Shahar Alon, PhD

Bar-Ilan University
Ramat Gan, Israel

Dr. Shahar Alon leads the spatial genomics lab at the faculty of engineering, the brain research center and the nanotechnology institute at Bar-Ilan University. He is a new PI, with a lab established 2.5 years ago after finishing a post-doctoral training at MIT. Dr. Alon is a physicist and neuroscientist in training, and leads a multidisciplinary team with a background in engineering, physics, computer science and neuroscience, using tools from bioengineering to data science to genomics to optics. Dr.
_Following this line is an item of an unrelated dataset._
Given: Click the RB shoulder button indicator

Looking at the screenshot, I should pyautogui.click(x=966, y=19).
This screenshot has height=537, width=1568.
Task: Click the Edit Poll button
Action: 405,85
Alon's research is focused on the importance of RNA in tissues, in health and in disease. He has created new technologies and analysis methods to measure RNA complexity. Specifically, his lab studies the 3D location of RNA molecules inside cells and tissues. This aspect is known to be important for the function of cells and tissues but was impossible to investigate due to the lack of appropriate technology. Therefore, the Alon lab built new technology to sequence RNA inside intact cells and tissues, while preserving the exact 3D location of the RNA molecules. The Alon lab team generates experimental data and deciphers the resulting data using statistical and machine learning tools. Alon lab collaborates with many labs around the world to bring new technologies and analysis tools to bear on the study of complex diseases. His lab mainly studies neurodegenerative diseases (Alzheimer’s and retinal diseases) and immune-tumor interactions using cancer biopsies from patients. Dr. Alon published over 30 papers including manuscripts in journals like Science (two publications), Cell (journal cover), Nature Methods and eLife. His work was covered by the global media, including the New York Times, Washington Post, Daily Mail, Scientific American, WIRED, The Atlantic and more. He was awarded the Life Science Research Foundation Fellowship, one of the most competitive scholarships for postdoctoral trainees in the US, and was a Howard Hughes Medical Institute Fellow between 2016 to 2019.